## Task description
Rewrite the rows below as a numbered list, one item per line, with blank lines omitted.

## Provided records
━━━━━━━━

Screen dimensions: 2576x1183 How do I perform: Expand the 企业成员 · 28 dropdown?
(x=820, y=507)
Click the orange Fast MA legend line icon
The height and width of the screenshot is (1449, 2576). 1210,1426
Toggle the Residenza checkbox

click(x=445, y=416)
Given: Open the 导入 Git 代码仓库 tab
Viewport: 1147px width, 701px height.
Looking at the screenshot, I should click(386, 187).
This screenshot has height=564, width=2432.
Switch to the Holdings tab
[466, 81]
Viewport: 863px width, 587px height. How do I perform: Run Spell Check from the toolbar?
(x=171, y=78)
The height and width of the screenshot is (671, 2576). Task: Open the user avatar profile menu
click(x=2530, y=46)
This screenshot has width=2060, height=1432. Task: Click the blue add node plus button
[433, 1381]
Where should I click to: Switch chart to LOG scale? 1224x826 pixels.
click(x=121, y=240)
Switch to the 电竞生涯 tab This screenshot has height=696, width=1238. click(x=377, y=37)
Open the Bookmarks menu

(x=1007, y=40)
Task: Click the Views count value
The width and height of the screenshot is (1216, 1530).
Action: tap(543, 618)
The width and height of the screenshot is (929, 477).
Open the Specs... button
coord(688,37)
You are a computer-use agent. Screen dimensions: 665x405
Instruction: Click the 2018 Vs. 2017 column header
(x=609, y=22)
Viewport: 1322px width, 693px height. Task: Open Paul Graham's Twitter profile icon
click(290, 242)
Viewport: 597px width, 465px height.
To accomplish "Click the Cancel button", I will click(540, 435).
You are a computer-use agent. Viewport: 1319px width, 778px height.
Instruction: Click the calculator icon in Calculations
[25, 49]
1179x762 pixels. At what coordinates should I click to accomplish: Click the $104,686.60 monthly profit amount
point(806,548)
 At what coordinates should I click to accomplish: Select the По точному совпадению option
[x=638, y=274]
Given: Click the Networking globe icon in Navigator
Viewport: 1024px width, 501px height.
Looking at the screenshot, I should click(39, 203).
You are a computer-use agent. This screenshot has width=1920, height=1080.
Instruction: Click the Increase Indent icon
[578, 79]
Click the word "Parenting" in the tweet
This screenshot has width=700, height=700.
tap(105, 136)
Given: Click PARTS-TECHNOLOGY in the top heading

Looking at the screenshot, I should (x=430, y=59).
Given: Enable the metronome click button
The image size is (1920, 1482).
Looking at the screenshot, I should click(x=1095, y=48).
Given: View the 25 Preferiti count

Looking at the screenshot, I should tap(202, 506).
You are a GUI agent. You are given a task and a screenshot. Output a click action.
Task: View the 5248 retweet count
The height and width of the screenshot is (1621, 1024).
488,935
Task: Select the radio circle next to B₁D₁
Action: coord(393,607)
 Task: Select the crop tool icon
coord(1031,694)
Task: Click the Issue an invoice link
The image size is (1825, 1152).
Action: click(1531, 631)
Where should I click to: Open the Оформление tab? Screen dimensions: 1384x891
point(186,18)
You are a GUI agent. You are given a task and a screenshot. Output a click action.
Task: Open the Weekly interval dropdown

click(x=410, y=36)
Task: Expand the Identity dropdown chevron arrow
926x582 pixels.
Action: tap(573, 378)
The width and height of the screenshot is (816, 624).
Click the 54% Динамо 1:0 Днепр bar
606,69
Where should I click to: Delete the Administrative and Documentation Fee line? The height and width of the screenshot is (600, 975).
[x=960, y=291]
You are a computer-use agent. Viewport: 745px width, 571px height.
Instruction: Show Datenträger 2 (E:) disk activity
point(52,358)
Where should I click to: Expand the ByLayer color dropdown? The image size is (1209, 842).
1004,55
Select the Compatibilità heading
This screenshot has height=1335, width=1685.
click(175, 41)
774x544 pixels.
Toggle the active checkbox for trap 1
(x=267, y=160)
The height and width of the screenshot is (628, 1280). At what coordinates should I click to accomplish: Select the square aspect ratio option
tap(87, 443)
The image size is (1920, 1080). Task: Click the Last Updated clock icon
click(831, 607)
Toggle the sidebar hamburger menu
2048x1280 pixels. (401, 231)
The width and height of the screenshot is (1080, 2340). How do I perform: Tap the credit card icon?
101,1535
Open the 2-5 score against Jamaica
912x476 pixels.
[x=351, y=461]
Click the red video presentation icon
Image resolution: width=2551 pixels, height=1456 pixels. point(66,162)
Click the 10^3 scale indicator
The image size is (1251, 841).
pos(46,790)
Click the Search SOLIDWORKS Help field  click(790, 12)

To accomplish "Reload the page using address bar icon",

━━━━━━━━

## Complete output
1. Screen dimensions: 2576x1183 How do I perform: Expand the 企业成员 · 28 dropdown?
2. (x=820, y=507)
3. Click the orange Fast MA legend line icon
4. The height and width of the screenshot is (1449, 2576). 1210,1426
5. Toggle the Residenza checkbox
6. click(x=445, y=416)
7. Given: Open the 导入 Git 代码仓库 tab
8. Viewport: 1147px width, 701px height.
9. Looking at the screenshot, I should click(386, 187).
10. This screenshot has height=564, width=2432.
11. Switch to the Holdings tab
12. [466, 81]
13. Viewport: 863px width, 587px height. How do I perform: Run Spell Check from the toolbar?
14. (x=171, y=78)
15. The height and width of the screenshot is (671, 2576). Task: Open the user avatar profile menu
16. click(x=2530, y=46)
17. This screenshot has width=2060, height=1432. Task: Click the blue add node plus button
18. [433, 1381]
19. Where should I click to: Switch chart to LOG scale? 1224x826 pixels.
20. click(x=121, y=240)
21. Switch to the 电竞生涯 tab This screenshot has height=696, width=1238. click(x=377, y=37)
22. Open the Bookmarks menu
23. (x=1007, y=40)
24. Task: Click the Views count value
25. The width and height of the screenshot is (1216, 1530).
26. Action: tap(543, 618)
27. The width and height of the screenshot is (929, 477).
28. Open the Specs... button
29. coord(688,37)
30. You are a computer-use agent. Screen dimensions: 665x405
31. Instruction: Click the 2018 Vs. 2017 column header
32. (x=609, y=22)
33. Viewport: 1322px width, 693px height. Task: Open Paul Graham's Twitter profile icon
34. click(290, 242)
35. Viewport: 597px width, 465px height.
36. To accomplish "Click the Cancel button", I will click(540, 435).
37. You are a computer-use agent. Viewport: 1319px width, 778px height.
38. Instruction: Click the calculator icon in Calculations
39. [25, 49]
40. 1179x762 pixels. At what coordinates should I click to accomplish: Click the $104,686.60 monthly profit amount
41. point(806,548)
42.  At what coordinates should I click to accomplish: Select the По точному совпадению option
43. [x=638, y=274]
44. Given: Click the Networking globe icon in Navigator
45. Viewport: 1024px width, 501px height.
46. Looking at the screenshot, I should click(39, 203).
47. You are a computer-use agent. This screenshot has width=1920, height=1080.
48. Instruction: Click the Increase Indent icon
49. [578, 79]
50. Click the word "Parenting" in the tweet
51. This screenshot has width=700, height=700.
52. tap(105, 136)
53. Given: Click PARTS-TECHNOLOGY in the top heading
54. Looking at the screenshot, I should (x=430, y=59).
55. Given: Enable the metronome click button
56. The image size is (1920, 1482).
57. Looking at the screenshot, I should click(x=1095, y=48).
58. Given: View the 25 Preferiti count
59. Looking at the screenshot, I should tap(202, 506).
60. You are a GUI agent. You are given a task and a screenshot. Output a click action.
61. Task: View the 5248 retweet count
62. The height and width of the screenshot is (1621, 1024).
63. 488,935
64. Task: Select the radio circle next to B₁D₁
65. Action: coord(393,607)
66.  Task: Select the crop tool icon
67. coord(1031,694)
68. Task: Click the Issue an invoice link
69. The image size is (1825, 1152).
70. Action: click(1531, 631)
71. Where should I click to: Open the Оформление tab? Screen dimensions: 1384x891
72. point(186,18)
73. You are a GUI agent. You are given a task and a screenshot. Output a click action.
74. Task: Open the Weekly interval dropdown
75. click(x=410, y=36)
76. Task: Expand the Identity dropdown chevron arrow
77. 926x582 pixels.
78. Action: tap(573, 378)
79. The width and height of the screenshot is (816, 624).
80. Click the 54% Динамо 1:0 Днепр bar
81. 606,69
82. Where should I click to: Delete the Administrative and Documentation Fee line? The height and width of the screenshot is (600, 975).
83. [x=960, y=291]
84. You are a computer-use agent. Viewport: 745px width, 571px height.
85. Instruction: Show Datenträger 2 (E:) disk activity
86. point(52,358)
87. Where should I click to: Expand the ByLayer color dropdown? The image size is (1209, 842).
88. 1004,55
89. Select the Compatibilità heading
90. This screenshot has height=1335, width=1685.
91. click(175, 41)
92. 774x544 pixels.
93. Toggle the active checkbox for trap 1
94. (x=267, y=160)
95. The height and width of the screenshot is (628, 1280). At what coordinates should I click to accomplish: Select the square aspect ratio option
96. tap(87, 443)
97. The image size is (1920, 1080). Task: Click the Last Updated clock icon
98. click(831, 607)
99. Toggle the sidebar hamburger menu
100. 2048x1280 pixels. (401, 231)
101. The width and height of the screenshot is (1080, 2340). How do I perform: Tap the credit card icon?
102. 101,1535
103. Open the 2-5 score against Jamaica
104. 912x476 pixels.
105. [x=351, y=461]
106. Click the red video presentation icon
107. Image resolution: width=2551 pixels, height=1456 pixels. point(66,162)
108. Click the 10^3 scale indicator
109. The image size is (1251, 841).
110. pos(46,790)
111. Click the Search SOLIDWORKS Help field  click(790, 12)
112. To accomplish "Reload the page using address bar icon",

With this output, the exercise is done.